Doc laughed, “It wasn’t the octopi. I guess it was trying to think. I’d got out of the habit.”
“I never got the habit,” said Mack.
“That’s not true,” said Doc. “I never knew anyone who devoted more loving thought to minusculae.”
“I never even heard of them,” said Mack. “Say, Doc, what do you think of the Patrón—your honest, spit-in-the-lake opinion?”
“I don’t think I understand him. We’re kind of different.”
“You ain’t kidding,” said Mack. “He ain’t honest.”
Doc said, “I’d call that expert testimony.”
“What do you mean?”
“I mean you bring some experience to bear.”
“Oh, I know what you mean,” said Mack earnestly, “but you search your heart, Doc, and see if I ain’t dishonest in a kind of honest way. I don’t really fool nobody—not even myself. And there’s another thing—I know when I’m doing it.

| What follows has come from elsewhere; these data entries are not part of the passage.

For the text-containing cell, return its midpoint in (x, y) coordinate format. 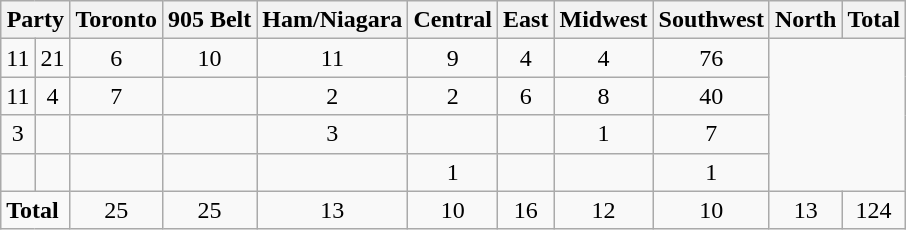
21 (52, 58)
9 (453, 58)
East (526, 20)
Party (36, 20)
12 (604, 210)
8 (604, 96)
905 Belt (209, 20)
Ham/Niagara (332, 20)
124 (874, 210)
Central (453, 20)
76 (711, 58)
40 (711, 96)
16 (526, 210)
Toronto (116, 20)
North (805, 20)
Midwest (604, 20)
Southwest (711, 20)
Return the [X, Y] coordinate for the center point of the cell that contains the specified text.  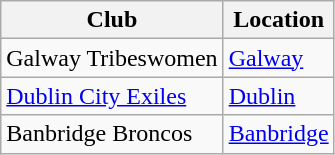
Galway Tribeswomen [112, 58]
Dublin [278, 96]
Banbridge Broncos [112, 134]
Banbridge [278, 134]
Dublin City Exiles [112, 96]
Location [278, 20]
Club [112, 20]
Galway [278, 58]
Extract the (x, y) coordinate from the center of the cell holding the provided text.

Joseph and Mary can’t tell the difference.”
“I think that might be true,” said Doc.
“What I’m wondering is—well, I don’t think the Patrón wants any trouble around here, do you?”
“Nobody wants any trouble.”
“He’s got a stake here,” Mack went on. “If the whole Row took a scunner to him, why, he just couldn’t take that chance, don’t you think?”
“If I knew what you were talking about, it might help,” said Doc.
“I’m just trying to figure something,” said Mack.
“Well, if you mean that the Patrón is in kind of a sensitive position—”
“That’s what I do mean,” said Mack. “He can’t afford to have no enemies.”
“Nobody wants enemies,” said Doc.
“I know. But he could get his ass in a sling. He got a business and he’s got property.”
“I see what you mean,” said Doc. “You’re going to pressure him and you want to know what he’ll do. What are you going to try to take away from him, Mack?”
“I’m just thinking,” said Mack.
“I never knew you to think idly. When you think, somebody gets hurt.”